The recent BC Supreme Court decision Society of Fort Langley Residents for Sustainable Development v. Langley (Township), 2013 BCSC 2273 (“Langley”), addresses the issue of how the word “density” is to be interpreted in the land use provisions of the Local Government Act.
In Langley, a local residents association challenged the issuance of a Heritage Alteration Permit that allowed the applicant to construct a building that would otherwise not have been permitted under the applicable zoning provisions. The zoning bylaw provided a maximum lot coverage of 60 percent as well as a two story building limit for the zone in which the property was located. The applicant wanted to construct a three story building that covered 67 percent of the lot. The property was in a heritage conservation area.
A heritage alteration permit issued under Part 27 of the LGA may vary a provision in a zoning bylaw, but it may not vary a provision relating “the use or density of use” of the property.
Langley authorized a variance that permitted the larger lot coverage and a three storey building. The Residents Association challenged the issuance of the permit on a number of grounds, including that by permitting increased floor coverage and the number of floors, the permit varied the density of use on the property.

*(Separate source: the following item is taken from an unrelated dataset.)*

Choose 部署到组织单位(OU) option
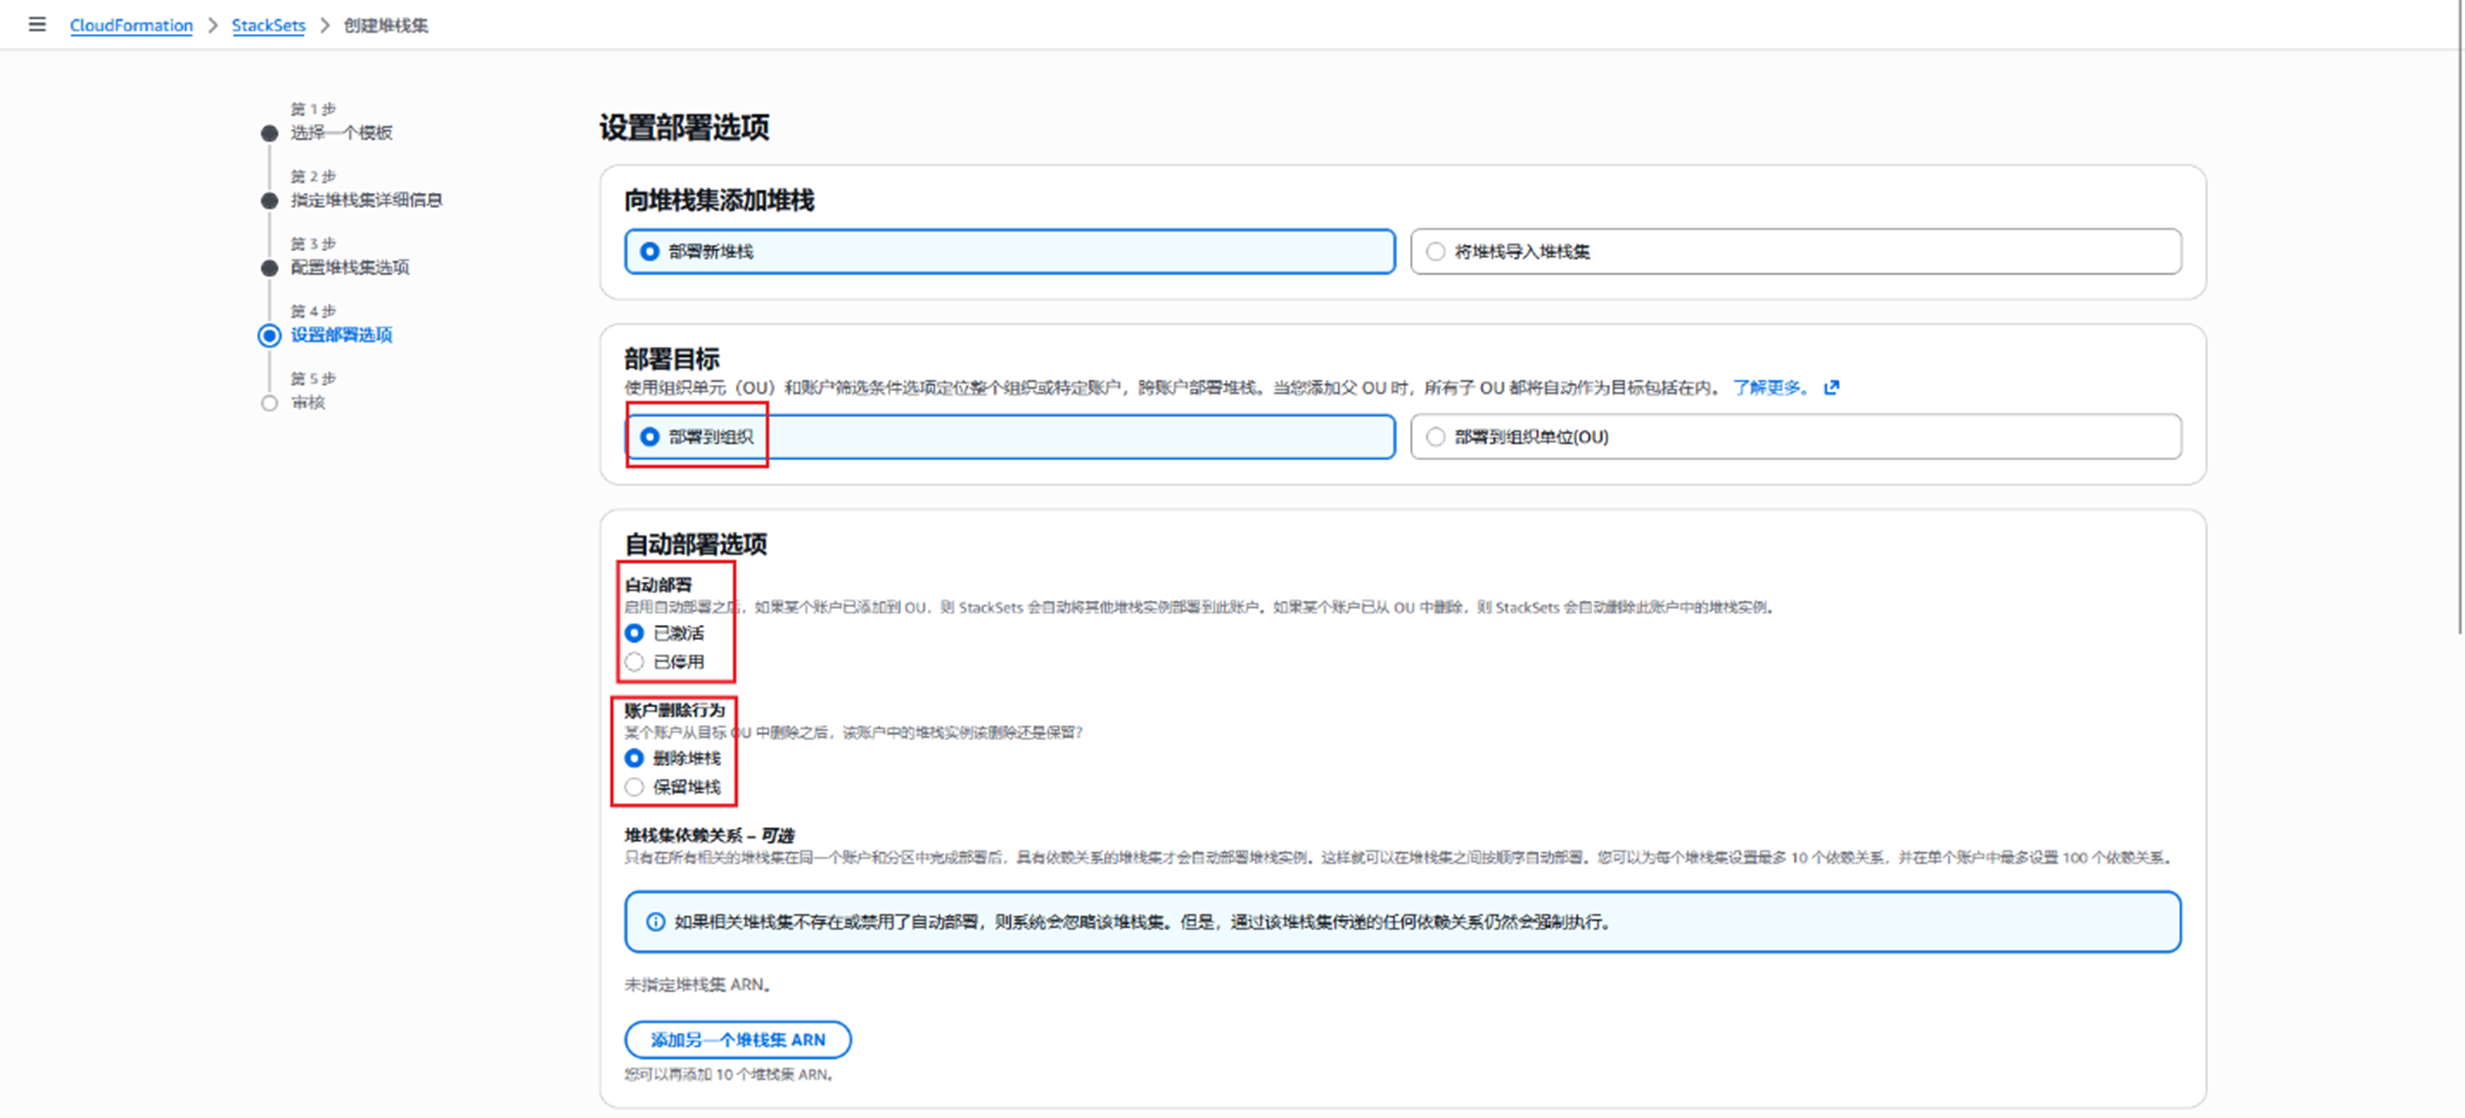The image size is (2465, 1118). [1436, 437]

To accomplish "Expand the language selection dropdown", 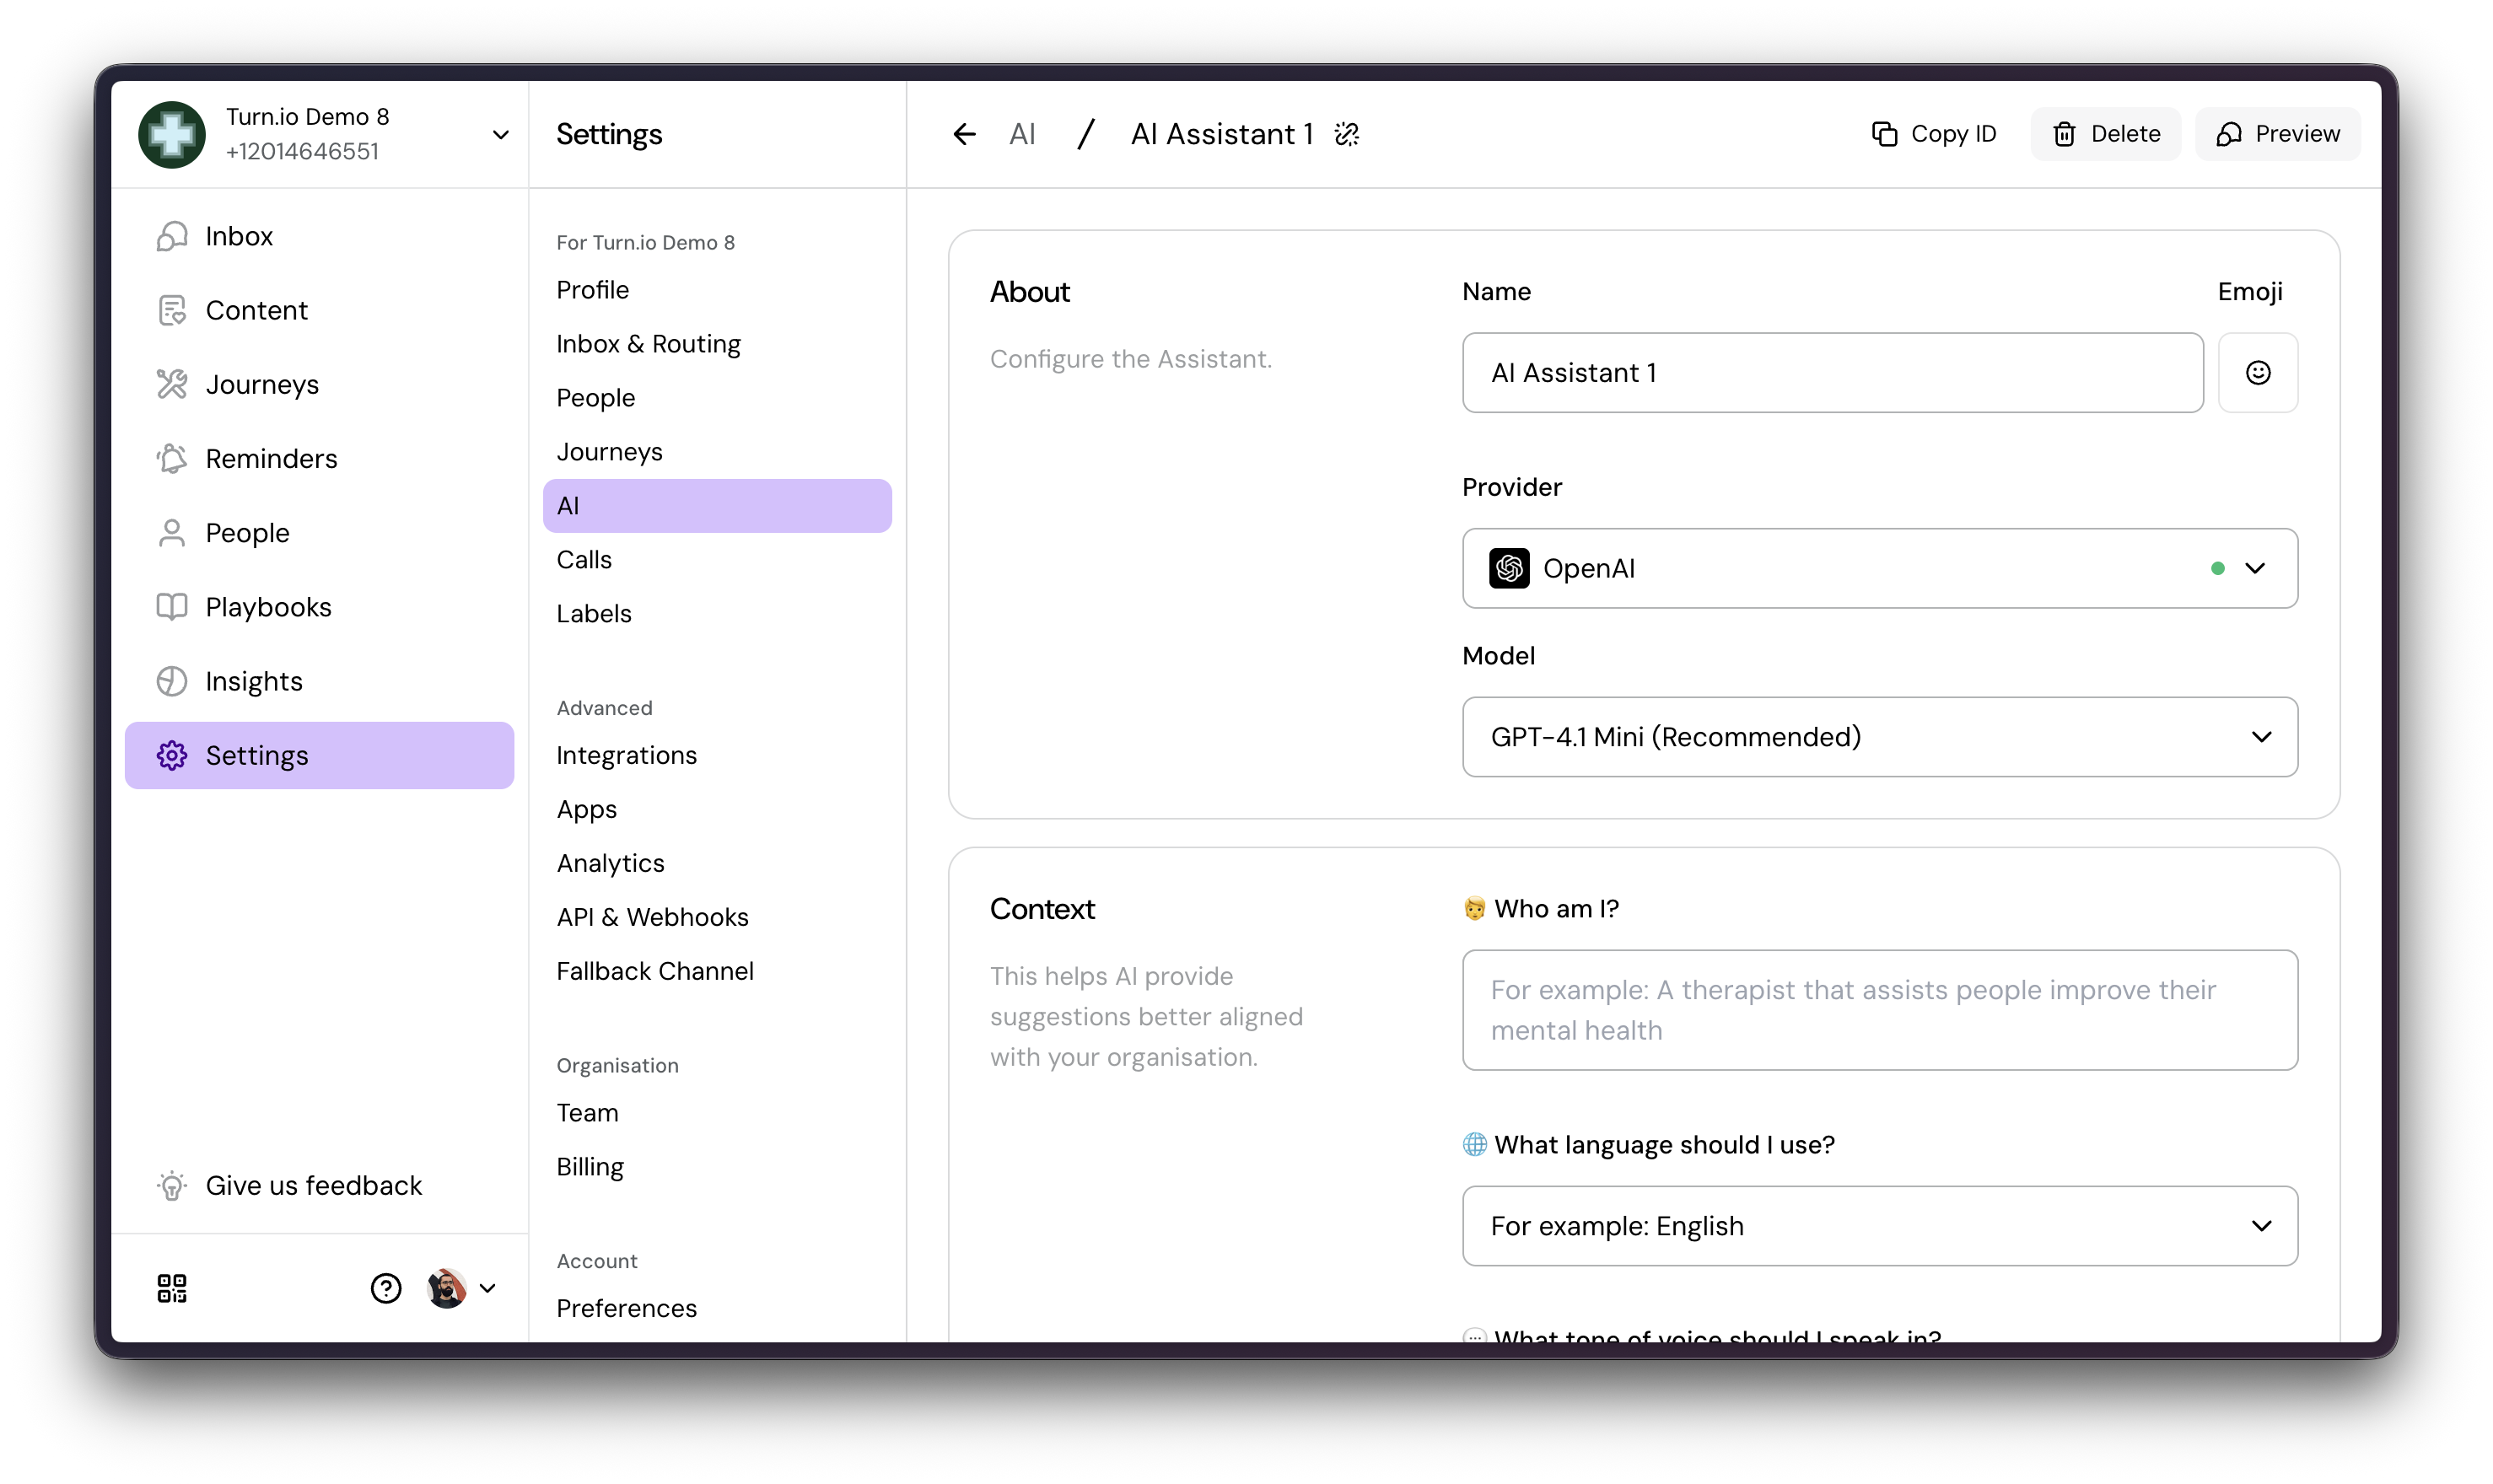I will [1879, 1226].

The court agreed with the Residents Association, relying on the Oxford English Dictionary definition of density as meaning “the quantity of people or things in a given area or space”, and found that allowing both an increase in lot coverage and an increase in the number of floors constituted a variance of the density of use. The court states that it is common sense that an increase in floor plan and the number of floors in a building is an increase in density.
In making its decision, the court noted that the LGA does not define the term “density of use”. In fact, the LGA does contain a definition of “density”, albeit a rather circular and unhelpful one. “Density” is defined in section 872 as meaning:
(a) the density of use of the land, parcel or area, or
(b) the density of use of any buildings and other structures located on the land or parcel, or in the area;
This definition does not get one much further in interpreting the meaning of density under the LGA. Section 903 of the LGA provides some additional guidance. Section 903 permits local governments, among other things, to regulate within a zone:
- the density of the use of land, buildings and structures(s. 903(1)(c)(ii)); and
- the siting, size and dimensions of buildings and uses permitted on land (s. 903(1)(c)(iii)).
By creating a distinction between “density” on the one hand and the “siting, size and dimensions” of buildings on the other, the LGA provides two distinct subjects that a local government can regulate within a zone. For example, a zoning bylaw provision that limited the floor area ratio of development on a parcel would generally be viewed as a regulation of “density”, and not eligible for variance, while a maximum limit on building height would arguably be a “size” regulation that could be varied, at least in some circumstances.
Apart from those more obvious examples, the difficulty is knowing where to draw the line between what might be considered “density”, and the “siting, size and dimensions” of a building, particularly where a proposed variance to a “size” regulation would result in development on a scale that the zoning bylaw does not seem to support.
While the court in Langley did not refer to the distinction between “density” and “siting, size and dimensions” regulations under section 903, the court’s reasoning does suggest that some caution should be used in relying on the distinction when deciding whether a variance is permissible. As these are statutory terms, a local government cannot simply decide for itself which of its zoning regulations should be considered as a measure of “density”, or “size”. As a result, the decision brings some clarity as to what a court will consider to be a variance in density.